Migrant workers and their families leave New Delhi for their villages during the government-imposed nationwide lockdown. Photo: AFP/Bhuvan Bagga

Indian industry finds itself in a tight spot as authorities relax Covid-19 restrictions to help restart the economy. Multiple problems after a 70-day lockdown could delay any economic recovery by up to three months.  

Companies are grappling with how to restart factories, restore raw material supply chains, get working capital, and most critically, get workers back on the shop floor. Ironically in a country with high unemployment, factories are finding it tough to get staffing back to pre-lockdown levels. 

The problem started with the draconian lockdown from March 25 to contain the spread of the virus. Prime Minister Narendra Modi gave less than four hours’ notice to shut down the entire country, including shutting factories.

This trapped millions of workers who would typically live in accommodation shared with others working different shifts. 

“Workers should have been permitted to go back to their villages around the time of the lockdown,’’ said Mayank Parikh, an Ahmedabad-based businessman, who makes resin for paint.

“It is simply impossible to hold back workers now coming out frustrated and angry from the lockdown. “

More than nine million workers have deserted industrial towns such as Mumbai, Pune, Hyderabad, Bangalore, Ahmedabad, Coimbatore and Surat in western and southern India.

They have gone to states including Uttar Pradesh, Bihar, West Bengal, Jharkhand and Odisha in northern and eastern India where families depend on the land and have higher levels of disguised unemployment. 

The lockdown initially created panic, prompting hundreds of thousands of workers to defy police and walk or hitch-hike up to 1,500 kilometers away. Sensing the rising tide, the government started special trains to transport them in May.
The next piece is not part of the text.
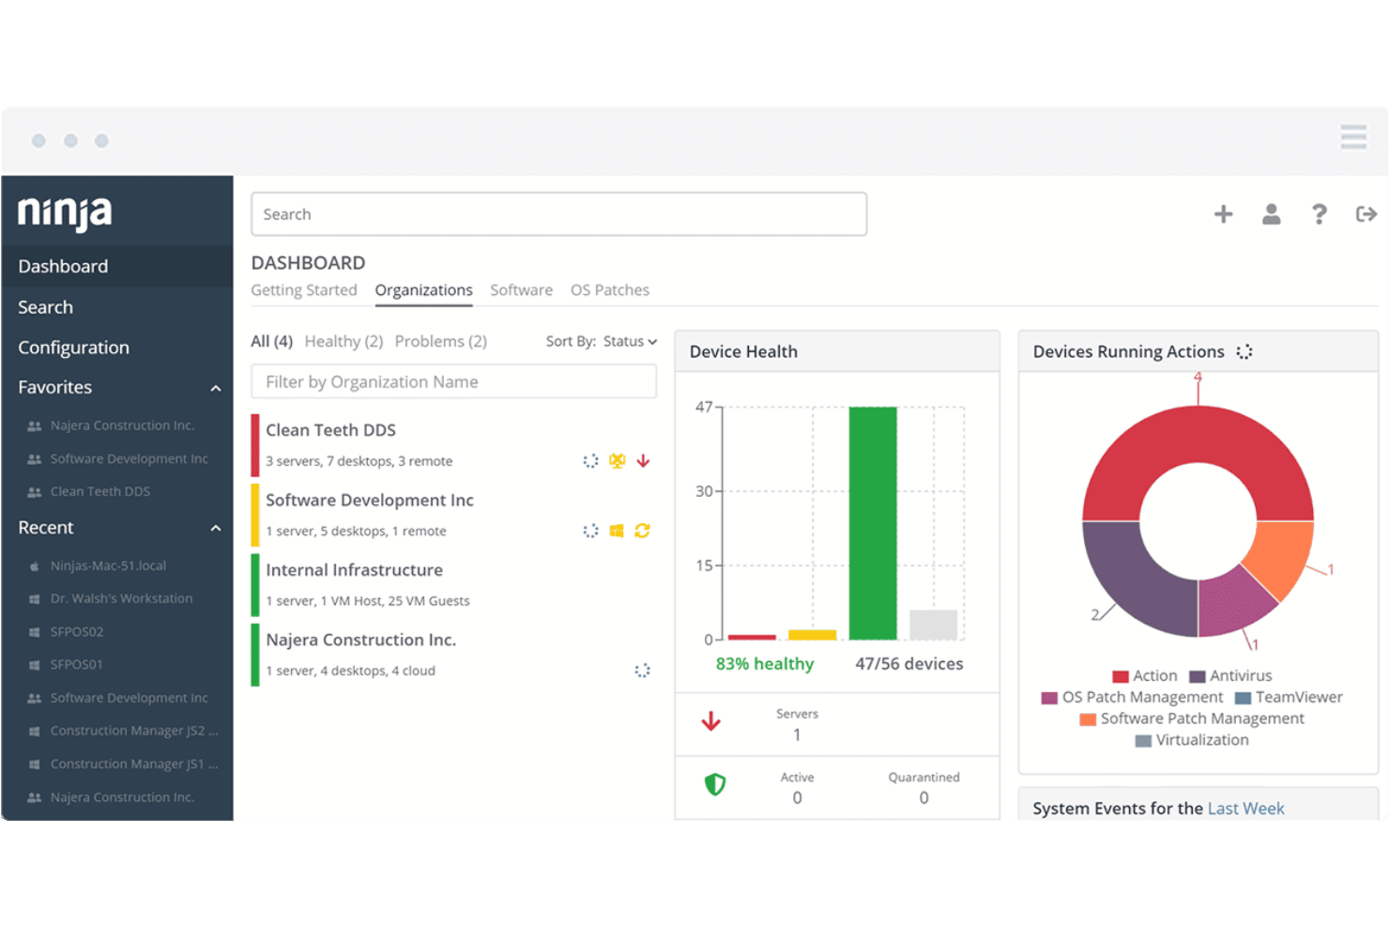This screenshot has height=927, width=1389.
Task: Open the Last Week link
Action: click(1245, 809)
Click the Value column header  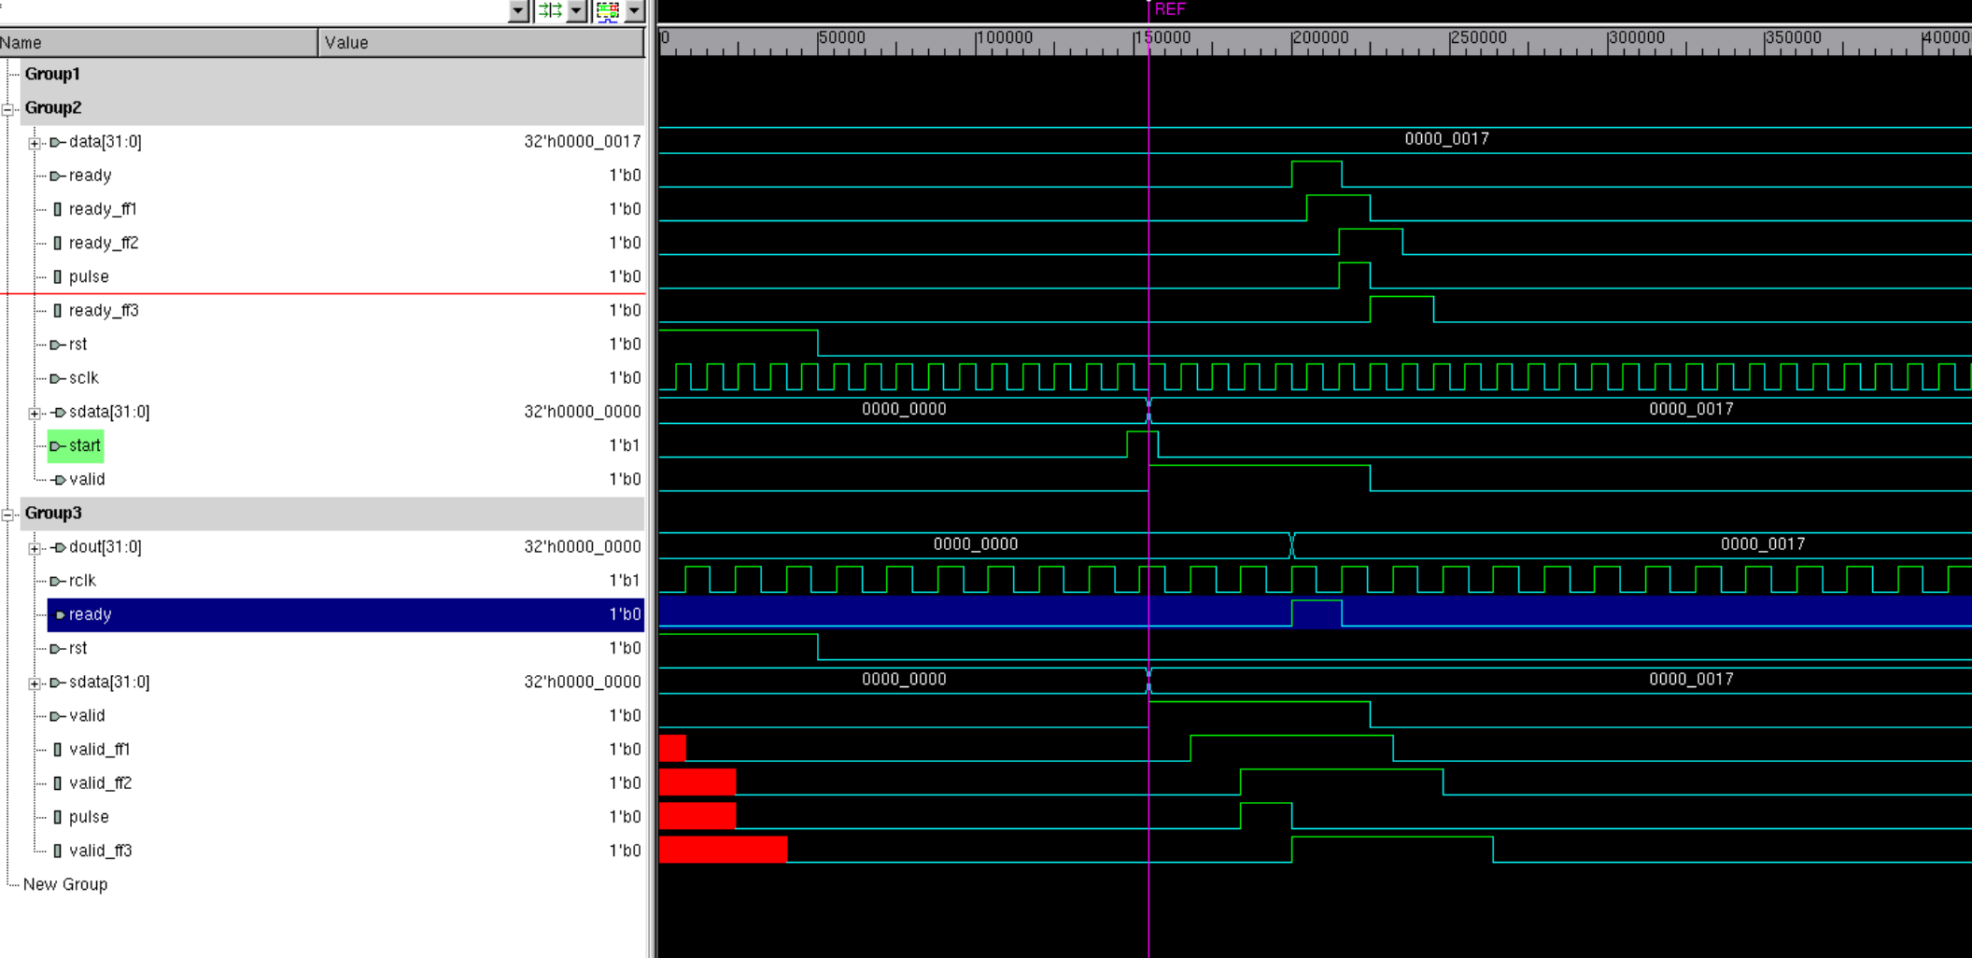pyautogui.click(x=481, y=42)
Even after transporting more than five million workers in 4,200 trains, the railways are still running packed services with workers who have exhausted their savings to eat or pay rent in large towns. 

Industries across western and southern India are now facing an acute shortage of employees as they plan to restart work. 

Mumbai-based Rishabh Mohta runs a business sorting non-ferrous metals from scrap to sell to metallurgical companies. He is struggling to scale back work with just 30 out of his previous 120 workers. 

Like many others, he is trying to lure back workers from villages with promises of better salaries and job guarantees. But the absence of adequate road transport and trains from villages to larger towns is holding back many who are staying with family and friends. 

Adding to the problems for industry is the oncoming four-month monsoon, which will make mass movement back to cities and relocating new shanties cumbersome. It’s also the time when workers help their families sow rice, corn, cotton, peanuts, soybean and sugar cane. 

Anurag Sheth, who makes machine parts for the chemicals and oil industry in Ahmedabad, said the work chain could take up to October to get back on track. 

Parikh, who fed all his 100 workers and paid their full salaries through the lockdown, has been able to retain half the workers for now. Yet, he expects full attendance by October. 

The textile and diamond polishing town of Surat, with two-thirds of the workforce made up of migrants, is among the worst places affected by the migration. 

So why don’t entrepreneurs employ locals? 

That is an option the entrepreneurs say they don’t wish to exercise. In the past, local politicians battled to get these jobs for local people. Workers from outside states taking away local jobs is a long-standing political hot potato.

The issue has also caused riots in Mumbai. Political parties were formed with a promise to drive out the outsiders. 

Sensing opportunity, Maharashtra chief minister Uddhav Thackeray appealed to locals to take up jobs vacated by those from outside the state. But that’s where reality kicks in.

“Replacing these workers with local workers is simply not an option,’’ said an industrialist from a Mumbai suburb. “Migrants work 12 hours a day, charge reasonably and don’t want an off day since they want to earn as much as possible to send money home.’’ 

The situation in Gujarat is no different. Local workers don’t want to sweat and prefer lighter work, even if it pays slightly less. Businessmen say most local workers are not the prime bread earners, live with parents, are part of local political groups, create nuisances and demand much higher wages for fewer hours. Some go to bars.

Most industrial firms are operating at less than half capacity, partly because of missing workers and because the economy has slowed down and demand shrunk.

Most small entrepreneurs agree it could take up to another quarter for operations to get back close to normal. The consensus is that workers may return around the main Hindu festival of Diwali in October-November. 

But there is a twist in the tale. Northern Uttar Pradesh state, with most workers, plans to set up a Migration Commission to start rationing out workers to other states. But experts say the move may be illegal because India’s constitution guarantees the right to free movement and occupation across the country. The state also plans to help re-skill workers. That may help.